After recharging from a physical standpoint last week, Smith has been all business returning to Owings Mills this week as he spent more than an hour with wide receivers coach Bobby Engram on Tuesday. The pair watched more than 100 plays together as Smith evaluated his own performance over the first 10 games of the season after posting four 100-yard games to tie a single-season franchise record.

Acknowledging he walked into the film room “kind of down” as he prepared to jot down his critique in a notebook, Smith said he felt encouraged after seeing so much positive while also identifying what he needs to do better. In the midst of his 14th NFL season, Smith leads the Ravens with 49 catches and 728 receiving yards.

“I need to be more dependable in certain areas,” Smith said. “And that falls on me. That doesn’t fall on Joe, doesn’t fall on [offensive coordinator Gary Kubiak], it doesn’t fall on [head coach John Harbaugh], or anybody. That falls directly on me. I’m a professional. I’ve been in this game for a long time. And if you can’t hold yourself accountable, you can’t expect anybody else to do it for you.

“I can’t expect Joe to believe in me that I’m going to win on a route if I haven’t done the proper technique, lined up, and run a route the way it’s suppose to be run for him to depend on me.

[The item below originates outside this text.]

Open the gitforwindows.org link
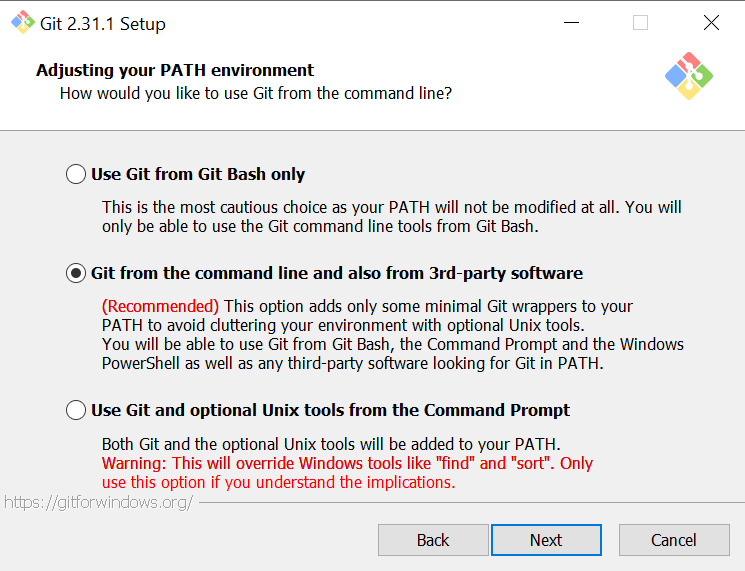The height and width of the screenshot is (571, 745). 98,502
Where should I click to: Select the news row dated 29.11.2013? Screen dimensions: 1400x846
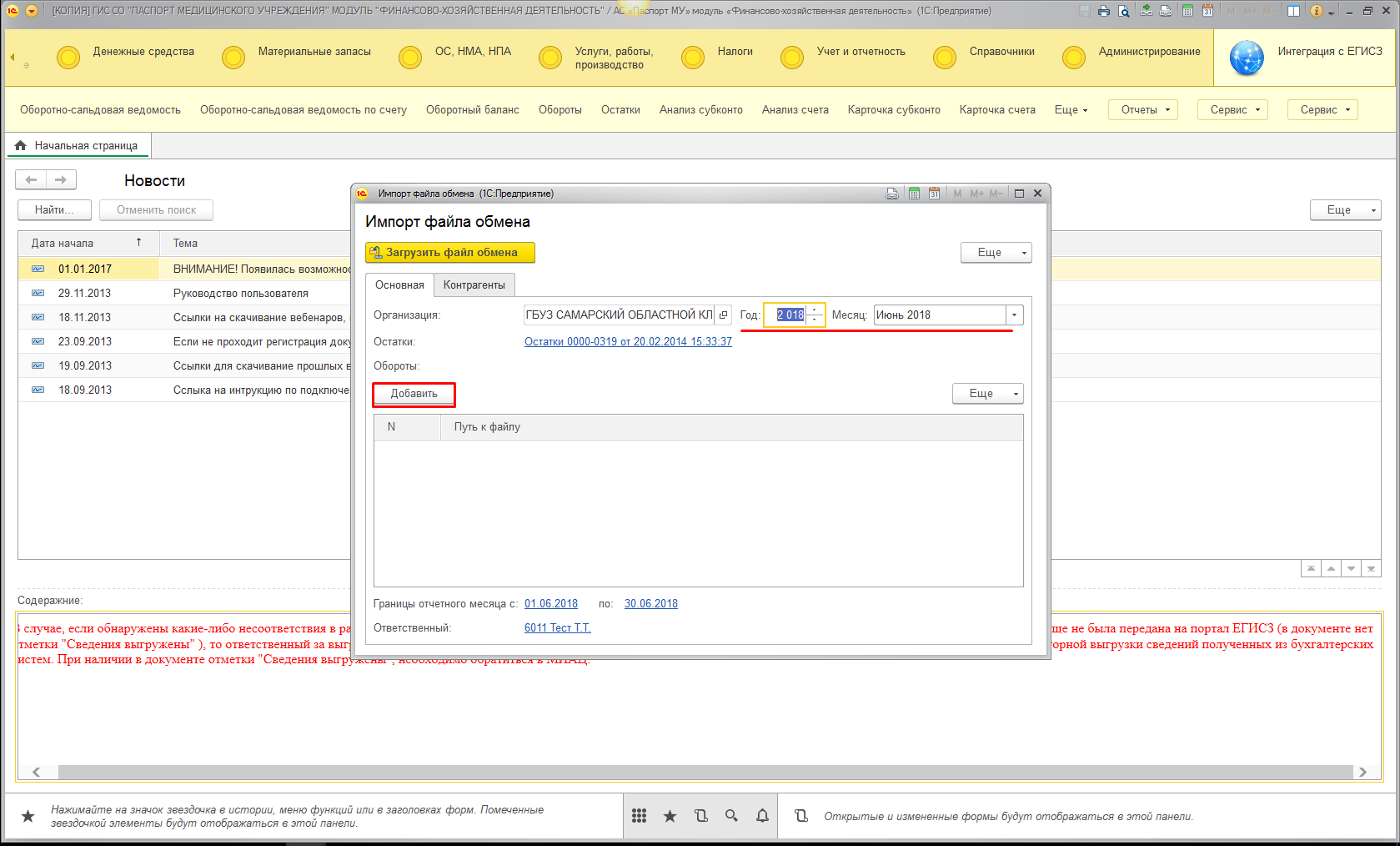84,294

That falls on me first. And that’s what I did in my bye week — enjoy my family — but I sat back and took some time and said, ‘What am I not bringing to the table, and why am I not doing it?’”

One of those areas to which Smith was referring could have been inside the red zone as the veteran has made just four receptions for 22 yards inside the opponent’s 20 this season. Of course, his 5-foot-9, 195-pound frame doesn’t make him the prototypical target for that area of the field, but one doesn’t accumulate 71 career touchdown receptions without at least some production near the goal line.

Despite Smith’s concerns and self-evaluation, the Ravens don’t appear overly concerned as Kubiak acknowledged last week that it falls on his shoulders to keep various weapons involved in the offseason while taking Smith’s recent production in stride with the overall ebb and flow of a 16-game schedule.

Needless to say, Smith and the Ravens are hoping he finishes the season with the same explosiveness in which he started, but some doubts will naturally linger about a 35-year-old receiver.

“I have to always find ways to get guys the ball,” Kubiak said. “I wish I could get them all the perfect amount every week, but those things usually don’t work that way. You have to get all of your play-makers the ball. Steve is doing a good job, and hopefully we get him back on the track that he was on earlier in the year. But he’s playing hard, working hard.”